The work for a Games Done Quick marathon starts months before the Twitch stream, when organizers start accepting submissions from members of the speedrun community who want to be on the big stage. Well over 1,000 submissions (which would run for over 2,000 hours altogether) have to get narrowed down to about 200 runs that will make up the week of streams.
"It's easier for shorter games to get in; we were pretty up front about that," says Matt "CoolMattie" Merkle, AGDQ's Director of Operations and Event Manager. "RPGs are obviously really long… a game like Final Fantasy X isn't going to make it into the event without something crazy happening, like a 'skip cutscene' button being discovered."
Merkle says the organizers struggle to create a mix of games that includes the classics speedrun fans expect while also introducing games that haven't been seen at the marathon before. This year's AGDQ schedule stood out for not including the now-traditionalSuper Metroid race or other popular titles like Super Mario 64.
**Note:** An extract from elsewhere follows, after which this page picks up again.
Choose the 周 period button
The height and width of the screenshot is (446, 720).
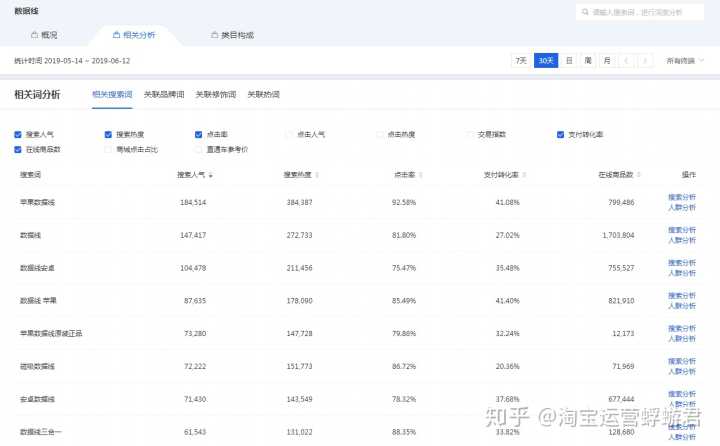click(x=588, y=60)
"We don't want anything to feel like it's safe," Merkle said. "It shouldn't be that any game is considered a lock for every event… We want to make sure that the run is really entertaining, so in the end, it doesn't matter how popular it is: if you think the run isn't going to work or it's too stale, you have to move on."
With the schedule approved, over 1,800 runners and other attendees descend on the Dulles Airport Holiday Inn for AGDQ week, functionally taking over the location. In addition to the main ballroom, where the stream emanates, there are massive practice rooms (both public and private), a makeshift arcade, a tournament room for impromptu competitions, and a "casual" console room with loads of classic consoles for those just hanging out. A fleet of food trucks swings in front of the lobby around lunchtime to help feed the hordes.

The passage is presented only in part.